= Beginning of Section =
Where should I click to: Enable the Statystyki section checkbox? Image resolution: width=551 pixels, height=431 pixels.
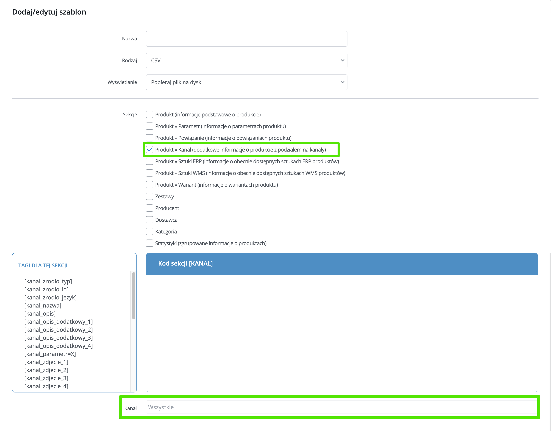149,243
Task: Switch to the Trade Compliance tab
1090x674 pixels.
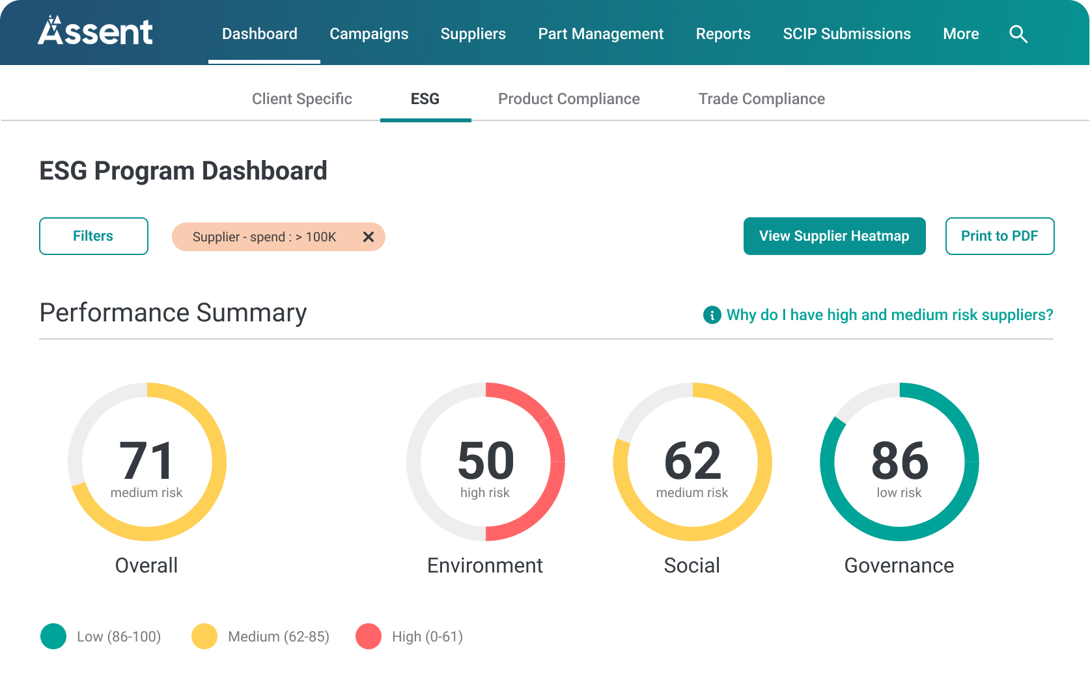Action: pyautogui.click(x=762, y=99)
= End of Section =
= Beginning of Section =
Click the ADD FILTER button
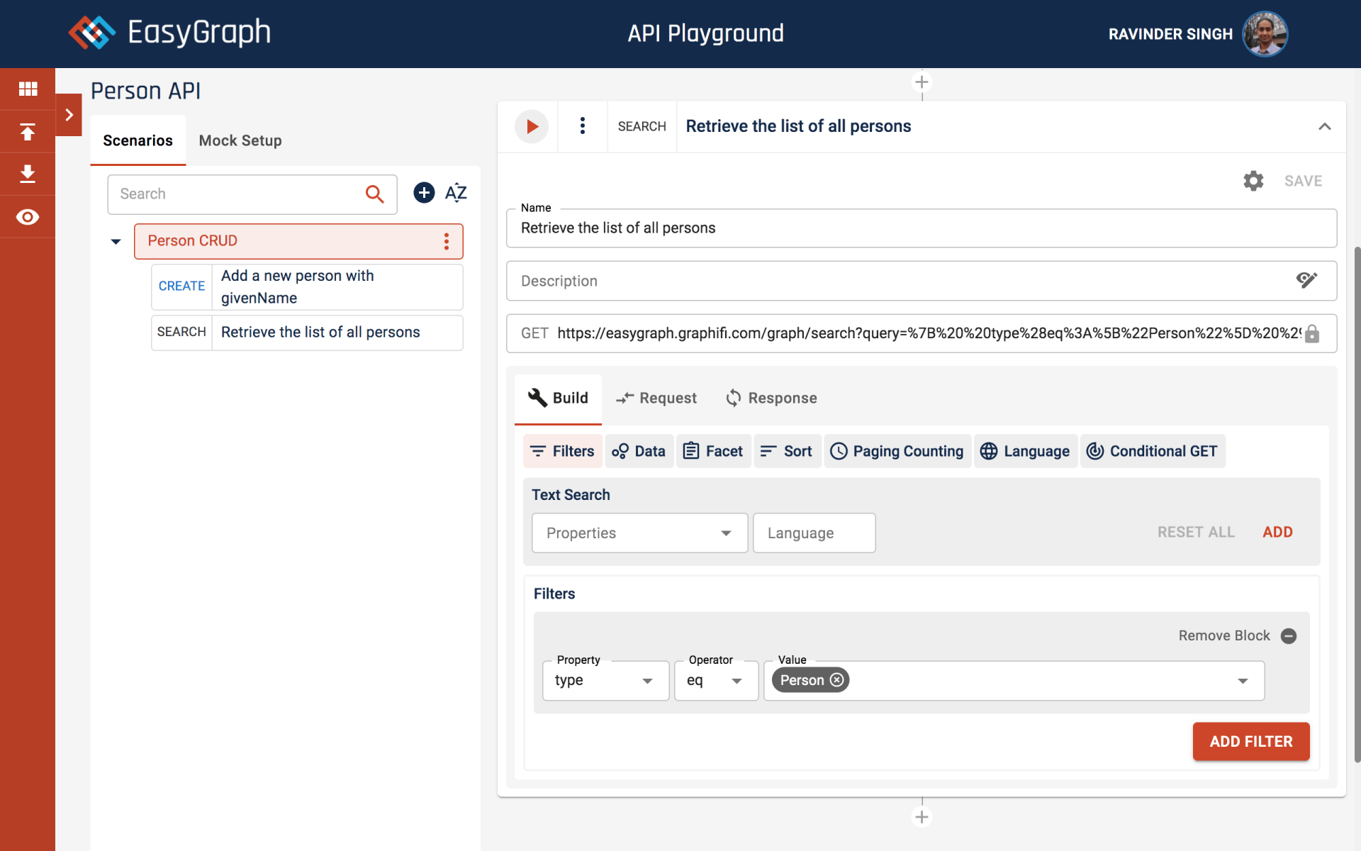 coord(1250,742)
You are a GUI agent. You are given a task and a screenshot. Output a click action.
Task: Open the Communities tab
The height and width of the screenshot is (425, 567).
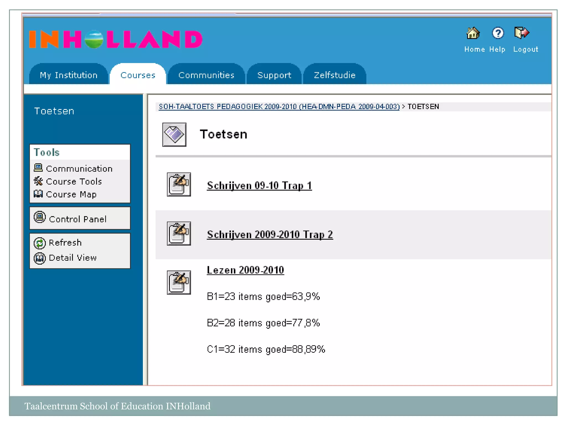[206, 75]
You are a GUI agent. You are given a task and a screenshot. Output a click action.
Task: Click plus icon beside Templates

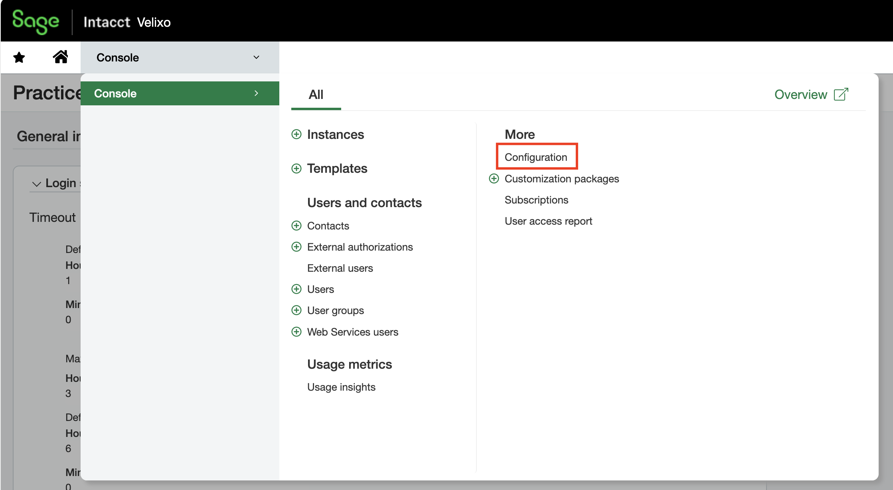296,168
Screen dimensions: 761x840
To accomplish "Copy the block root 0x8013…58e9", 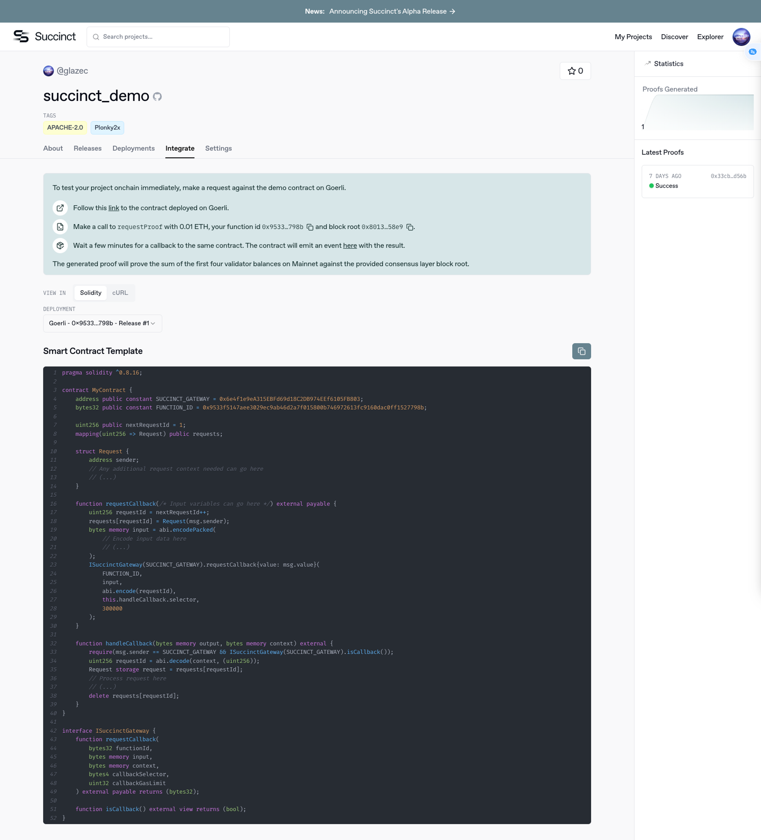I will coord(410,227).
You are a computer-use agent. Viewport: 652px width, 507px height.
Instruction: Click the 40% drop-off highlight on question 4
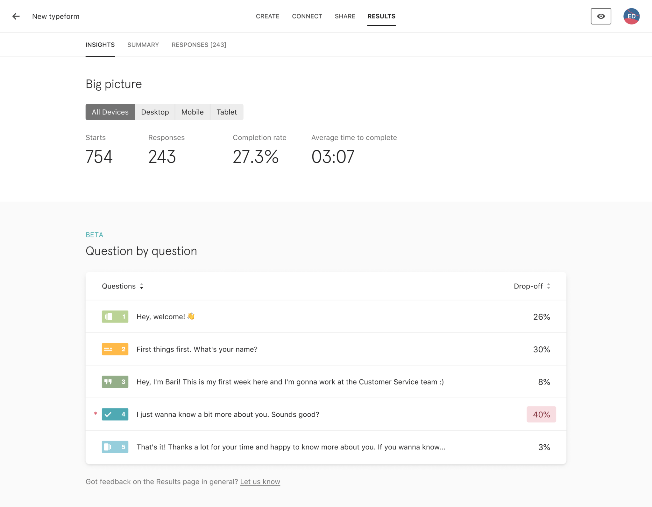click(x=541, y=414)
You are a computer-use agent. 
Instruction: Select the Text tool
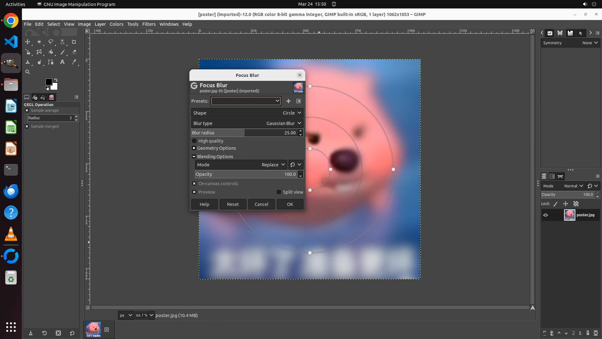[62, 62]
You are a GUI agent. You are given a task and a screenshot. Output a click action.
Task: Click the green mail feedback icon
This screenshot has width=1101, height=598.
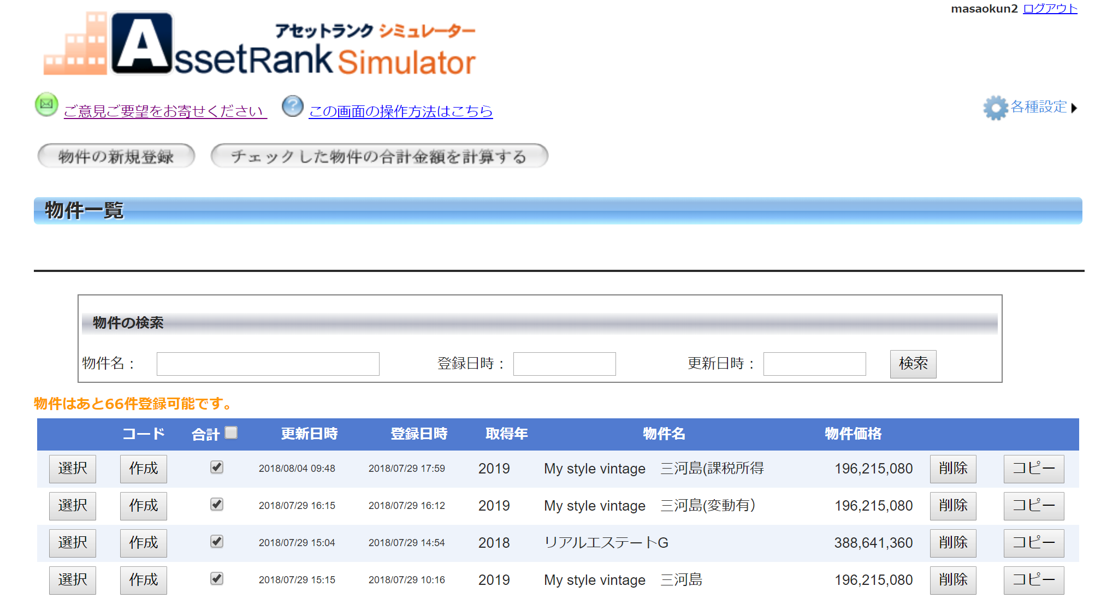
= End of Section =
● **Task instructions**:
In the entries above, find the line with "You are a computer-use agent. Viewport: 652px" and the line with "This screenshot has width=1101, height=598.". Write out exactly those two lines and every line between them, pictures excluded.

● **Expected answer**:
You are a computer-use agent. Viewport: 652px width, 507px height.
Instruction: Click the 40% drop-off highlight on question 4
click(x=541, y=414)
You are a computer-use agent. 
Instruction: Select the Text tool
[62, 62]
You are a GUI agent. You are given a task and a screenshot. Output a click action.
Task: Click the green mail feedback icon
This screenshot has width=1101, height=598.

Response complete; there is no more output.